I say this is medicine bumping into the philosophical limits of science because the latter day ‘enlightenment’ (I mean, Buddha did it much earlier) placed a primacy on the individual and their capacity to know everything. Now God is dead, rituals go unobserved, and the supposedly infinite understanding of science has to be filtered through two priesthoods of scientists and then journalists, to tell us obvious things like being lonely sucks. We — meaning the West that everyone else is supposed to ‘develop’ into — have lost our way. Deeply lost our way. Not on a medical or scientific level, but at the level of philosophy, and the spirituality with which the concept of philosophy used to be inseparable from. Now we have separated philosophy from religion, knowledge from wisdom, and we find ourselves separated from our selves and shuddering in pain.

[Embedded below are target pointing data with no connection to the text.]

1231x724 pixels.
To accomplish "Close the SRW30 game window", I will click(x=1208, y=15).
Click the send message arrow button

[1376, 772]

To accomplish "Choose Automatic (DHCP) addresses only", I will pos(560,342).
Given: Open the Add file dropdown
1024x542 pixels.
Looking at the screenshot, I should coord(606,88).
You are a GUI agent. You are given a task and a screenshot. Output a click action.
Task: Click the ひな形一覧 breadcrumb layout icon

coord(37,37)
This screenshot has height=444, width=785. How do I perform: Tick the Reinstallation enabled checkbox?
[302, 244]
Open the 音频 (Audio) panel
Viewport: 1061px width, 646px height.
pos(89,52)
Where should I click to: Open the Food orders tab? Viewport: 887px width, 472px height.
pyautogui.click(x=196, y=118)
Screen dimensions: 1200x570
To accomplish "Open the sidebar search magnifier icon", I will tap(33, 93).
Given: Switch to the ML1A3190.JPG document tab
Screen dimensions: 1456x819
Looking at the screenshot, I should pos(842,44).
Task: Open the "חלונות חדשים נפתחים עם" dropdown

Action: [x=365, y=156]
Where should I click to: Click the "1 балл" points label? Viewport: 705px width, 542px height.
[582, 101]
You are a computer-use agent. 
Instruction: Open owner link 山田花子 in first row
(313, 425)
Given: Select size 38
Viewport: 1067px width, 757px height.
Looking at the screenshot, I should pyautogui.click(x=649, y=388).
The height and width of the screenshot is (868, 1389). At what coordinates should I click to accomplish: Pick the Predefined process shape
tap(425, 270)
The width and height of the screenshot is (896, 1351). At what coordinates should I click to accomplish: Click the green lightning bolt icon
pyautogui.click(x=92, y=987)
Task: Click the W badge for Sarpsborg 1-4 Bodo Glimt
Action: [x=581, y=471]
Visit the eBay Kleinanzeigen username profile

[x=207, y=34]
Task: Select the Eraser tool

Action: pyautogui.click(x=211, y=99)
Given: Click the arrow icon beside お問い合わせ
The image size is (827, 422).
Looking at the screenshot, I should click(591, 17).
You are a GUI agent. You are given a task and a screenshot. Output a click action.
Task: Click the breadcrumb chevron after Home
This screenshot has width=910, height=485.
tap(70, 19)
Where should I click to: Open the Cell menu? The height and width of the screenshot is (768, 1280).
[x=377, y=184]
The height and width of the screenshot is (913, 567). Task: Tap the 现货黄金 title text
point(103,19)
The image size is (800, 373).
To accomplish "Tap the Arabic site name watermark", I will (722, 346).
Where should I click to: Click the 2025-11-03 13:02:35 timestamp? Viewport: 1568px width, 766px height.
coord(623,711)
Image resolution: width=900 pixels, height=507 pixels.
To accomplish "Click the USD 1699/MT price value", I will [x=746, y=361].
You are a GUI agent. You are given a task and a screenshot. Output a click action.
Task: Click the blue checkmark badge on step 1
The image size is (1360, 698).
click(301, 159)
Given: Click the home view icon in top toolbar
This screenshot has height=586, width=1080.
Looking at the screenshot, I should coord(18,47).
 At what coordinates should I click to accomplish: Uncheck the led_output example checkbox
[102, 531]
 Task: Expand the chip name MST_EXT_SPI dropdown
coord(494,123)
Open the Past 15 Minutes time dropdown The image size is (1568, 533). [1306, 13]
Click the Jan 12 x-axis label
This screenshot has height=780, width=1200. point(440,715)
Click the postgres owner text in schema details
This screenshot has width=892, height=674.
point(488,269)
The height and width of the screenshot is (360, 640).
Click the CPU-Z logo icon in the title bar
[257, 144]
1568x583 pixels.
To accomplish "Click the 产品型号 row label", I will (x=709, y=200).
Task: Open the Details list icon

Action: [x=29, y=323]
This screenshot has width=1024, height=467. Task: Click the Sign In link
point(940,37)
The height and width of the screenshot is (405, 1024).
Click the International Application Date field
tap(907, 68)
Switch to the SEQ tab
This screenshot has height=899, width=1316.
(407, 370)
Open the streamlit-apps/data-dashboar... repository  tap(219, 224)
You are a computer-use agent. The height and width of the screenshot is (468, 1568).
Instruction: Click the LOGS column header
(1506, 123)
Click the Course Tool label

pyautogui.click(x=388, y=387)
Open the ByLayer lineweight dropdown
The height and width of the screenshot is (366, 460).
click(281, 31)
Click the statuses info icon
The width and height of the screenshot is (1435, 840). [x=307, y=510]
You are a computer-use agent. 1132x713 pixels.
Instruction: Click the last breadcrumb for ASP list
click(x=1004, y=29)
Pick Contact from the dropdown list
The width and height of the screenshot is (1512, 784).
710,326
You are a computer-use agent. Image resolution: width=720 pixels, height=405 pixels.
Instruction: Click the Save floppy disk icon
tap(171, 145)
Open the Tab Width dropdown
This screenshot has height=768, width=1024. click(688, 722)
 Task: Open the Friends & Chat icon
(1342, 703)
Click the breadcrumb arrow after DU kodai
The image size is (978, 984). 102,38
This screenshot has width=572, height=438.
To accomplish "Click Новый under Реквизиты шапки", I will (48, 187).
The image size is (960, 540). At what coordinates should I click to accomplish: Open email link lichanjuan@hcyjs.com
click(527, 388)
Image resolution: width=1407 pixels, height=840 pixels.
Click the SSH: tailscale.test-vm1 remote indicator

I’m not criticizing Dooce’s doctors or her treatment at all. God bless them, she got at least 18 months of good living out of it and I’m not the judge of what anyone does to feel better. I am just asking, how did it get this bad? Can we get our by banging harder on the ‘individual’ assumption inherent to psychology, or did we lose some vital wisdom along the way? Again I return to the fact that the placebo effect is the most robust in psychology. Hence in the epilogue on Dooce’s treatment, her doctor said other explanations could account for her recovery as well. As she wrote:
“Those other explanations, he told me, included things like the natural history of the disease — many depressive episodes will end on their own because they are situational. There’s also the placebo effect to consider, as well as all the attention a patient is suddenly receiving from medical staff and family members.”
Modern doctors and scientists are constantly trying to isolate variables. I studied psychology and it’s build on a foundation of tortured animals, separated from their families and ruthlessly experimented on. On top of that, human studies are almost always based on isolated individuals, either isolated in labs or demographically sorted and analyzed that way. Everything else, every other possible effect, is lumped under placebo and traditional interventions are called superstition and completely ignored. Science is all about finding isolated answers, but what if isolation is the problem?
We think it obvious that because we have a brain and we can turn it into numbers that it must work that way, but this has never been the ancient understanding of existence, and in your own existence, surely you know better. The greatest proof that we are more than the sum or our internal organs is that we can feel pain in other peoples bodies.
I feel Dooce’s pain from thousands of miles away, just as I feel the pain on my beloved Din Anna’s five-month death anniversary today. In our family we have been mourning my grandfathers death for over 50 years, in a dhane gathering where we feed monks and they pass a sacred thread around that we all hold together. Is it ‘real’, is it scientific, or is it just superstition? Believing in a sacred thread is considered foolish by many, but to me the greater folly is missing the higher wisdom in the ritual, the meaning of the symbol. Of course we are connected, and that white thread is just the way of saying it. No brain is an island. We’re all a part of something higher. Maybe being disconnected from that is why we feel so low these days.